▶ WHAT YOU ARE ASKED TO DO:
From the first line to the last, print the data exactly as written.

========================================

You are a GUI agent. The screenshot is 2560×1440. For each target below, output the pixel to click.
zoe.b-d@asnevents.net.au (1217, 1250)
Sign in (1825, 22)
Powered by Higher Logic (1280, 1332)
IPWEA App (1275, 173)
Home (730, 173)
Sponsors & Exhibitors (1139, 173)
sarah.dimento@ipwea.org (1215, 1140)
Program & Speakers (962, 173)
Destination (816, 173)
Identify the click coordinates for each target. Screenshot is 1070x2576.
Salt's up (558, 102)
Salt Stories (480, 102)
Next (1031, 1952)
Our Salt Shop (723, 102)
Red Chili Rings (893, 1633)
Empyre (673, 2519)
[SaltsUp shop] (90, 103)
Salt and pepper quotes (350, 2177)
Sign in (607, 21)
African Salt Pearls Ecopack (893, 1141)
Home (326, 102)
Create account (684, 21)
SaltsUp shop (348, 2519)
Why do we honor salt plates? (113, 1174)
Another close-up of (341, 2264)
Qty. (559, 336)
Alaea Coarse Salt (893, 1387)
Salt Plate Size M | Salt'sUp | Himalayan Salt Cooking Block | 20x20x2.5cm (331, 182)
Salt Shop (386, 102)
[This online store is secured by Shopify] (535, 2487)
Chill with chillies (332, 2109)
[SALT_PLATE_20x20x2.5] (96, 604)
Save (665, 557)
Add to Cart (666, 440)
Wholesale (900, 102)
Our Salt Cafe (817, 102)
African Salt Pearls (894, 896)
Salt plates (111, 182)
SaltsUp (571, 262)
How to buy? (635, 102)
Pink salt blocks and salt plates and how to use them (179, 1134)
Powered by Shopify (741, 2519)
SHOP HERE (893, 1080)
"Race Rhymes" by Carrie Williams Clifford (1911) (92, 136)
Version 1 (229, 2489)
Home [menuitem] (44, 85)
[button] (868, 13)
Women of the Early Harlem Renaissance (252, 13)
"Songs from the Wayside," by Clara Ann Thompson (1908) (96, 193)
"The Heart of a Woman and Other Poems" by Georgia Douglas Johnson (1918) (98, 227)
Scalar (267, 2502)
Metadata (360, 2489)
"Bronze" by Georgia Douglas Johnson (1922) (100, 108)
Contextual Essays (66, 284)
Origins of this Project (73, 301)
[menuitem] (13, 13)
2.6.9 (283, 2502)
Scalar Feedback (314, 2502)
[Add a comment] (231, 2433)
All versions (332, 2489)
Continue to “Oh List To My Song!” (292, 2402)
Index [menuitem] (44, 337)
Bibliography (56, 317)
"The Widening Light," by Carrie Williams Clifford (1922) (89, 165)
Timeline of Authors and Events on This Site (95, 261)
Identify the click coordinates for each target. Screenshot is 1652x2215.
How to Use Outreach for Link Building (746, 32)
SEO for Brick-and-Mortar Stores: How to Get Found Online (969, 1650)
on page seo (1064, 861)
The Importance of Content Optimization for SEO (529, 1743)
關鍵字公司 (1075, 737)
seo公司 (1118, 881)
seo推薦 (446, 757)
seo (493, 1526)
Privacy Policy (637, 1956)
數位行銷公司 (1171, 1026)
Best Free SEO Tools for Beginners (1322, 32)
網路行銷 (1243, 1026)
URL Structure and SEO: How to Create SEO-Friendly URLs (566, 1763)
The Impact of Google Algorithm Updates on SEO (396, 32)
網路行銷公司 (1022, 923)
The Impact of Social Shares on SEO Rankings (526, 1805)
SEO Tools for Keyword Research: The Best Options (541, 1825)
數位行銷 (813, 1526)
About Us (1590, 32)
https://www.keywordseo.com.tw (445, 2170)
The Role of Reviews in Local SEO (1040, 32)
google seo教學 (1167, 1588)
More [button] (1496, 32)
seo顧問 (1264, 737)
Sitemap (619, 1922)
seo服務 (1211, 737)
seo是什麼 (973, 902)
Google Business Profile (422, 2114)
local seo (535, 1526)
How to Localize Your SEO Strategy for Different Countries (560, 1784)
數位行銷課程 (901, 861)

========================================

▶ OUTPUT OF THE EXERCISE:
You are a GUI agent. The screenshot is 2560×1440. For each target below, output the pixel to click.
zoe.b-d@asnevents.net.au (1217, 1250)
Sign in (1825, 22)
Powered by Higher Logic (1280, 1332)
IPWEA App (1275, 173)
Home (730, 173)
Sponsors & Exhibitors (1139, 173)
sarah.dimento@ipwea.org (1215, 1140)
Program & Speakers (962, 173)
Destination (816, 173)
Identify the click coordinates for each target. Screenshot is 1070x2576.
Salt's up (558, 102)
Salt Stories (480, 102)
Next (1031, 1952)
Our Salt Shop (723, 102)
Red Chili Rings (893, 1633)
Empyre (673, 2519)
[SaltsUp shop] (90, 103)
Salt and pepper quotes (350, 2177)
Sign in (607, 21)
African Salt Pearls Ecopack (893, 1141)
Home (326, 102)
Create account (684, 21)
SaltsUp shop (348, 2519)
Why do we honor salt plates? (113, 1174)
Another close-up of (341, 2264)
Qty. (559, 336)
Alaea Coarse Salt (893, 1387)
Salt Plate Size M | Salt'sUp | Himalayan Salt Cooking Block | 20x20x2.5cm (331, 182)
Salt Shop (386, 102)
[This online store is secured by Shopify] (535, 2487)
Chill with chillies (332, 2109)
[SALT_PLATE_20x20x2.5] (96, 604)
Save (665, 557)
Add to Cart (666, 440)
Wholesale (900, 102)
Our Salt Cafe (817, 102)
African Salt Pearls (894, 896)
Salt plates (111, 182)
SaltsUp (571, 262)
How to buy? (635, 102)
Pink salt blocks and salt plates and how to use them (179, 1134)
Powered by Shopify (741, 2519)
SHOP HERE (893, 1080)
"Race Rhymes" by Carrie Williams Clifford (1911) (92, 136)
Version 1 (229, 2489)
Home [menuitem] (44, 85)
[button] (868, 13)
Women of the Early Harlem Renaissance (252, 13)
"Songs from the Wayside," by Clara Ann Thompson (1908) (96, 193)
"The Heart of a Woman and Other Poems" by Georgia Douglas Johnson (1918) (98, 227)
Scalar (267, 2502)
Metadata (360, 2489)
"Bronze" by Georgia Douglas Johnson (1922) (100, 108)
Contextual Essays (66, 284)
Origins of this Project (73, 301)
[menuitem] (13, 13)
2.6.9 (283, 2502)
Scalar Feedback (314, 2502)
[Add a comment] (231, 2433)
All versions (332, 2489)
Continue to “Oh List To My Song!” (292, 2402)
Index [menuitem] (44, 337)
Bibliography (56, 317)
"The Widening Light," by Carrie Williams Clifford (1922) (89, 165)
Timeline of Authors and Events on This Site (95, 261)
Identify the click coordinates for each target. Screenshot is 1652x2215.
How to Use Outreach for Link Building (746, 32)
SEO for Brick-and-Mortar Stores: How to Get Found Online (969, 1650)
on page seo (1064, 861)
The Importance of Content Optimization for SEO (529, 1743)
關鍵字公司 (1075, 737)
seo公司 (1118, 881)
seo推薦 (446, 757)
seo (493, 1526)
Privacy Policy (637, 1956)
數位行銷公司 (1171, 1026)
Best Free SEO Tools for Beginners (1322, 32)
網路行銷 (1243, 1026)
URL Structure and SEO: How to Create SEO-Friendly URLs (566, 1763)
The Impact of Google Algorithm Updates on SEO (396, 32)
網路行銷公司 (1022, 923)
The Impact of Social Shares on SEO Rankings (526, 1805)
SEO Tools for Keyword Research: The Best Options (541, 1825)
數位行銷 (813, 1526)
About Us (1590, 32)
https://www.keywordseo.com.tw (445, 2170)
The Role of Reviews in Local SEO (1040, 32)
google seo教學 (1167, 1588)
More [button] (1496, 32)
seo顧問 (1264, 737)
Sitemap (619, 1922)
seo服務 (1211, 737)
seo是什麼 (973, 902)
Google Business Profile (422, 2114)
local seo (535, 1526)
How to Localize Your SEO Strategy for Different Countries (560, 1784)
數位行銷課程 (901, 861)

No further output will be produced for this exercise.